● **Document section**:
Photograph: Roxana Marroquin

Photograph: Roxana Marroquin

What is the “integral approach”?
It’s a map of human capacities and tools developed by comparing theories spanning the last 2,000 years—psychoanalysis, Buddhism, Hinduism, Christianity, science, philosophy, etc. Common themes tend to emerge.

You say that modernist and postmodernist theories have trashed ancient thought, such as the world’s major religions. How?
The great metaphysical traditions contain extremely important truths about body, mind, soul and spirit, but express them in ways that made science—in this case, science is modernism—very suspicious. Science came in and said, “I need objective evidence.” And in part that was right: Those traditions couldn’t understand, for example, what’s going on with the brain’s chemistry during meditation. So half of what science did is really important. But the other half was a disaster; it reduced everything.

So science and religion became locked into a domestic dispute?
Yes [laughs]—of colossal proportions!

● **Exercise instructions**:
**A)** Decide whether each statement agrees with the interview on the integral approach, answering yes or no and quoting the words of the interview that settle it: (i) The integral approach was developed by comparing theories from the last 2,000 years. (ii) The speaker calls science entirely wrong to demand objective evidence. (iii) The speaker describes the dispute between science and religion as a small one.
**B)** Carry on the interview on the integral approach from the point where it stops.

● **Stored data**:
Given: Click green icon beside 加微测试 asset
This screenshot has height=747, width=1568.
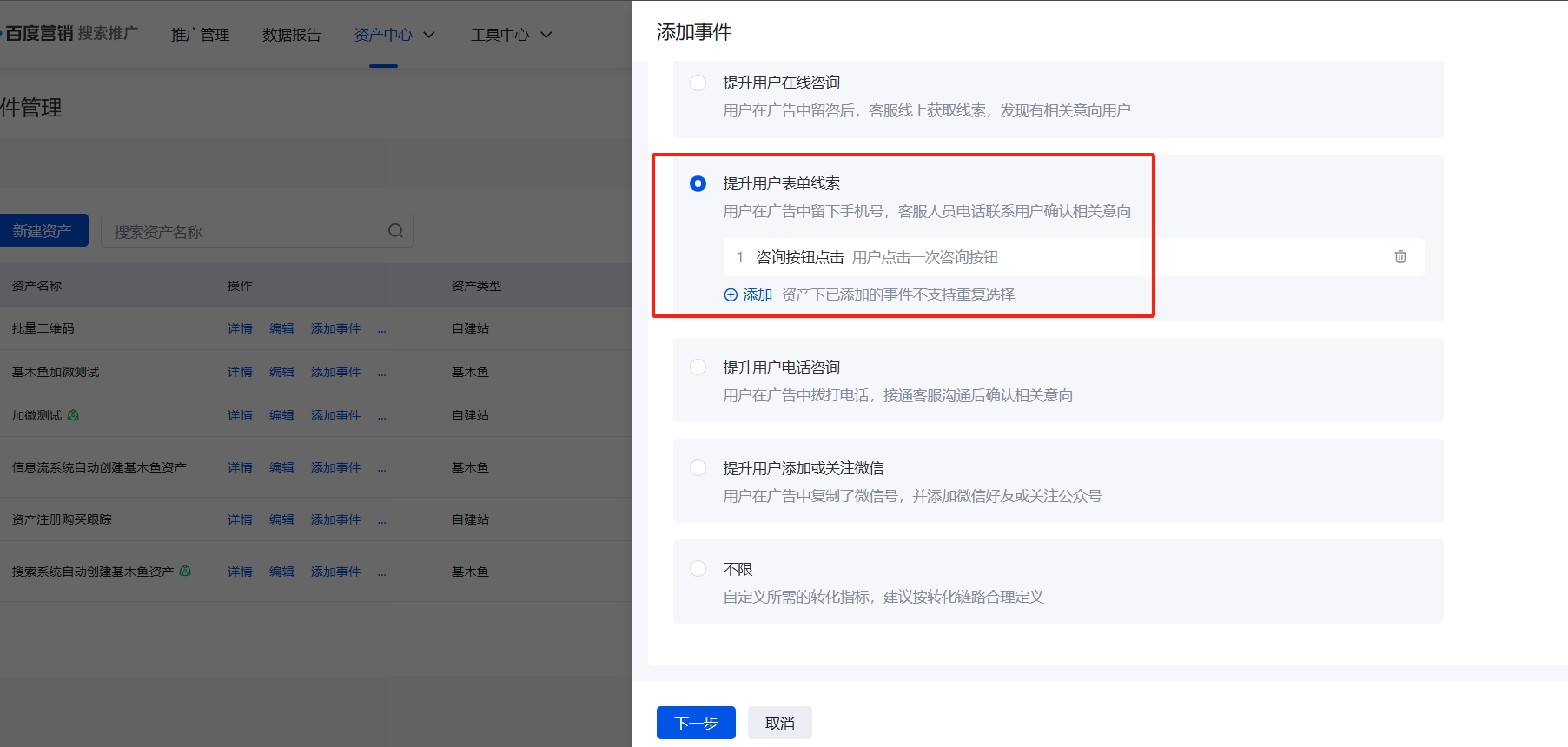Looking at the screenshot, I should 73,415.
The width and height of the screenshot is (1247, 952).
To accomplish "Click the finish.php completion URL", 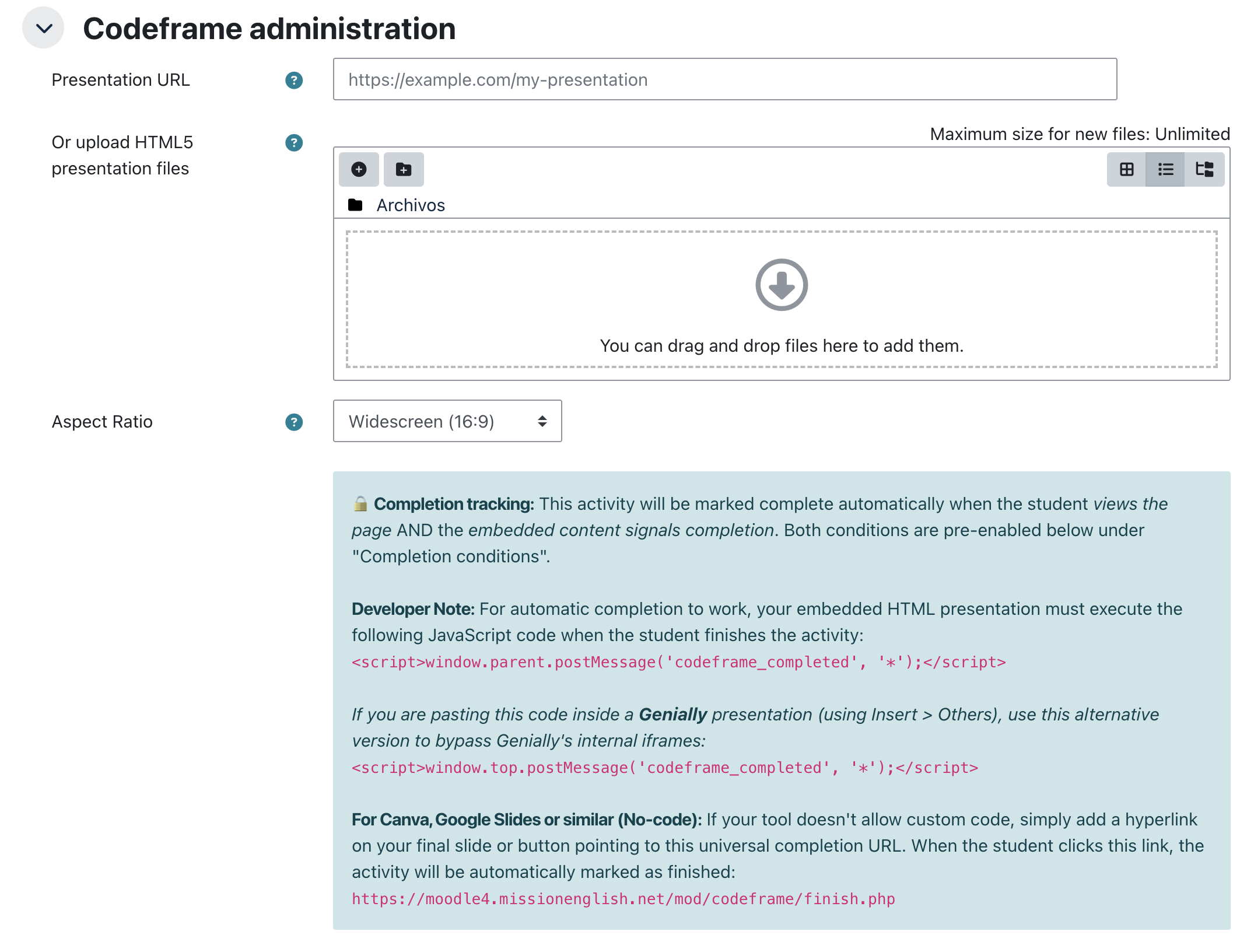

● **Responses by task**:
**A)**
(i) Yes: "developed by comparing theories spanning the last 2,000 years"
(ii) No: "And in part that was right"
(iii) No: "of colossal proportions!"

**B)**
And it’s important to reconcile these ideas because otherwise we only profit from one body of knowledge instead of both?
Exactly. The integral approach finds common ground. Why should these things be fighting? It makes no sense whatsoever.

But now you’re coming to talk along with someone who is a master in one particular spirituality. Isn’t that counter to the integral approach?
You can use any tradition you want, including, in this case, Tibetan Buddhism, as a basis for the integral approach. People get excited because we don’t tell them what to think. They fill in the blanks themselves.

What do you hope will ultimately come of your theories of spirituality?
I hope we could all have a bigger view of things. There’s a lot of war in the world today—and virtually every answer to it is “Get rid of the other views.” It’s crazy—not once did somebody say, “Hey, wait a minute: Everybody’s right.”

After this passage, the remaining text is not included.